To fetch RNA secondary structures that deviate from the conserved bacterial motif while retaining the ability to bind the S8 protein, in 2014 Davlieva et al. performed a SELEX experiment that led to the discovery of a 38-mer RNA aptamer that can bind the Bacillus anthracis S8 protein with high affinity (Kd = 110 ± 30 nM), determining at the same time the structure of the bound complex between the RNA aptamer and its protein target (99). The selection process was based on an RNA stem-loop scaffold containing symmetric and asymmetric internal loops of 16 randomized nucleotides, with the resulting aptamer sequence forming a secondary structure with a symmetric internal loop (99). The absence of major structural rearrangements on the protein side of the interaction (0.65 Å RMSDbackbone between the free and the bound form) and the relevance of this interaction from a mechanistic perspective led us to consider this complex as a suitable case study to validate the SuMD protocol.
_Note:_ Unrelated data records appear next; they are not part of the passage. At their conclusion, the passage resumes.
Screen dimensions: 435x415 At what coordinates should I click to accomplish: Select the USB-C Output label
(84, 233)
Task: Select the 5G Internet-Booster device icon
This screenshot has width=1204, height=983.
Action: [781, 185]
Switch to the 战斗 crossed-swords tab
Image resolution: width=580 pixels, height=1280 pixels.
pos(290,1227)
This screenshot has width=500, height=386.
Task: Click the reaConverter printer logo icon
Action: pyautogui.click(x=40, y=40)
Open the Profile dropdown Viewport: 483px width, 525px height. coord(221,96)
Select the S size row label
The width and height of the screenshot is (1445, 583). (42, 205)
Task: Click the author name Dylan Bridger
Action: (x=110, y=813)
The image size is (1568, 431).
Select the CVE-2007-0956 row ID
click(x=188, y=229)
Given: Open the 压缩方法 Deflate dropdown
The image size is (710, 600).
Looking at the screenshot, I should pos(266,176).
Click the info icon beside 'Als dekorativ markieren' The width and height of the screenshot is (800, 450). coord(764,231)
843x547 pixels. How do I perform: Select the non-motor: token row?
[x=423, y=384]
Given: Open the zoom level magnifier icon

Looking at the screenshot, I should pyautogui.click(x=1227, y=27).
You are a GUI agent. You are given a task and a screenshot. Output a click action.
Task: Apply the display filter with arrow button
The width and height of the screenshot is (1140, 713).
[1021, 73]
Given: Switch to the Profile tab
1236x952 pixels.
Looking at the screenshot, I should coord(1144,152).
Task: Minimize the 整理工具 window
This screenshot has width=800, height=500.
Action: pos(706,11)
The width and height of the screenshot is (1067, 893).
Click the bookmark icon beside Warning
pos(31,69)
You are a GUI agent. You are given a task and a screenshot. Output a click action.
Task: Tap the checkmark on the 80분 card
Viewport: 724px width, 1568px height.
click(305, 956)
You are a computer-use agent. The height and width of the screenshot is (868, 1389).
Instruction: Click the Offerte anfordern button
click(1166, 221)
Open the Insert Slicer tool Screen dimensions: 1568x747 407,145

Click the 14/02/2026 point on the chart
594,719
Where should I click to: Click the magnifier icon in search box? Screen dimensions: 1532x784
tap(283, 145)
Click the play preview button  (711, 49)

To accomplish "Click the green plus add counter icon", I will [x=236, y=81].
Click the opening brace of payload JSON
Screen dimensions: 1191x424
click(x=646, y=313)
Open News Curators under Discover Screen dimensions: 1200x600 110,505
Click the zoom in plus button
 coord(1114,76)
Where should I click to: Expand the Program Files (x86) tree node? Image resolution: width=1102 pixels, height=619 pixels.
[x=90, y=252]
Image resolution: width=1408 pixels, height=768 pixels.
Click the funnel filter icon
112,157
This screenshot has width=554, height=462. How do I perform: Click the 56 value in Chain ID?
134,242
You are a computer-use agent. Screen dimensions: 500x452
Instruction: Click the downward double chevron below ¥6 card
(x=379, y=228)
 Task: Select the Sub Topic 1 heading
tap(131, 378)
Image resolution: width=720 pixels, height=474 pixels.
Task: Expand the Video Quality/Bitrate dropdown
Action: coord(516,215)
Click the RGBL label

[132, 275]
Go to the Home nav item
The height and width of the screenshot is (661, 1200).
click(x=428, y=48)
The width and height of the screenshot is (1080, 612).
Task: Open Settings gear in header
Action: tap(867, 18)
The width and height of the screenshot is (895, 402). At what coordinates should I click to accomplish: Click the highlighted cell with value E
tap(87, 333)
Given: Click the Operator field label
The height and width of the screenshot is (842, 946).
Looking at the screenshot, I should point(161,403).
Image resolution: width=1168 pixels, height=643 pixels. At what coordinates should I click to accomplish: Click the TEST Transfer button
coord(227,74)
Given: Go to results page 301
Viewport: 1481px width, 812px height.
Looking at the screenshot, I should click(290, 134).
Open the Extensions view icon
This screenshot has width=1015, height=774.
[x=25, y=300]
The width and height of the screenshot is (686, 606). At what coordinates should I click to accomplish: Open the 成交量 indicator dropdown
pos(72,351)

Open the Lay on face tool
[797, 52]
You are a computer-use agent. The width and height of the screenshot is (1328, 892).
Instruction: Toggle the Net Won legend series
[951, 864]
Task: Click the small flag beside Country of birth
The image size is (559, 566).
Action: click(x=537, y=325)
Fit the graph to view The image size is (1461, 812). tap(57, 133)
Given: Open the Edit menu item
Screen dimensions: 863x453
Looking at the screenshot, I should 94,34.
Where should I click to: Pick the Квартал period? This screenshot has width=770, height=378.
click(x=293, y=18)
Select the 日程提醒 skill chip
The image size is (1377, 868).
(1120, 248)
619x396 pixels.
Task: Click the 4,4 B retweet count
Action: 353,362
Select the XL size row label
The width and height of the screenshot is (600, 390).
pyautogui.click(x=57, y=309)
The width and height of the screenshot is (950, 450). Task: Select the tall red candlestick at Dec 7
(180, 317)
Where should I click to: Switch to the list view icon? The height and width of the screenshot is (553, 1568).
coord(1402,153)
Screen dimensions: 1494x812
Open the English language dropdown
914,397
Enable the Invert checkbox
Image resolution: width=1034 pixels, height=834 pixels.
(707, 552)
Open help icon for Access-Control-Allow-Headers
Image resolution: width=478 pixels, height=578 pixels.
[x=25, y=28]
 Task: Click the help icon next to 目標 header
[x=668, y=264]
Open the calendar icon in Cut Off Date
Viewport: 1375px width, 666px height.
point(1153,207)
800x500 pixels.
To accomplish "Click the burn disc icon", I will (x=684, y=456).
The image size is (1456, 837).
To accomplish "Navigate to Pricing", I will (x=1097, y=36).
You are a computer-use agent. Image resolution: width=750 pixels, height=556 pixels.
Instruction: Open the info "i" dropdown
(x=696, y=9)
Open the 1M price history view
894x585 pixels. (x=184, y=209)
As can be deducted from Video 2 (Supplementary Materials), less than 15 ns of simulation time were needed to sample a putative recognition mechanism between the RNA aptamer and the ribosomal S8 protein. As underlined by both Video 2 and Figure 2, the final state of the SuMD simulation converged impressively well with the experimental data, both from a geometric and an interactive point of view.

Figure 2.

Figure 2.

This panel encompasses the putative recognition pathway between the RNA aptamer and the S8 ribosomal protein of Bacillus anthracis described by the best trajectory obtained through the SuMD protocol (the one with the lowest RMSD to the crystal reference). (A) Visual representation of the RNA–aptamer conformation sampled in the last frame of the SuMD trajectory (green) superposed with the native RNA aptamer conformation (yellow), as found in the crystal structure deposited in the Protein Data Bank with accession code 4PDB (RMSDSuMD-Crystal: 2.61 Å). The aptamer is represented as a ribbon, while the protein is represented as a Connolly surface colored according to the electrostatic potential as calculated with the APBS software (90), where red indicates a negatively charged area while blue indicates a positively charged one. (B) Profile of the ligand-receptor interaction energy (defined as the sum of the electrostatic and van der Waals contribution) throughout the recognition process as a function of both the simulation time and the RMSD between the ligand position during the trajectory and the ligand position in the crystal. (C) Receptor per-residue decomposition of the receptor–ligand interaction energy throughout the SuMD trajectory as a function of the simulation time: the 25 most-contacted residues are reported in the plot. (D) Per-residue interaction energy matrix: the 25 most-contacted residues for both the receptor and the ligand are considered, while each square composing the heatmap represents the average value of the interaction energy between the two paired residues alongside the trajectory.

Specifically, regarding the geometric accuracy of the method, the RMSD between the ligand backbone conformation in the final state of the simulation and the native ligand backbone conformation observed in the crystal structure is only 2.61 Å, a result comparable with the performance of molecular docking (RMSD between the best docking pose and the crystal binding mode of the aptamer: 2.20 Å). The higher geometric accuracy of the SuMD protocol, compared to 3DD2 case, can be partially explained by the lower degree of conformational freedom available to the aptamer, as can be seen in Supplementary Figure S9 (Supplementary Materials, average RMSD of the nucleic acid backbone in the final step of the simulation across three MD replicates: 2.27 Å), despite similar stability of the bound state (average RMSD of the nucleic acid backbone in the final step of the simulation across three MD replicates: 2.80 Å).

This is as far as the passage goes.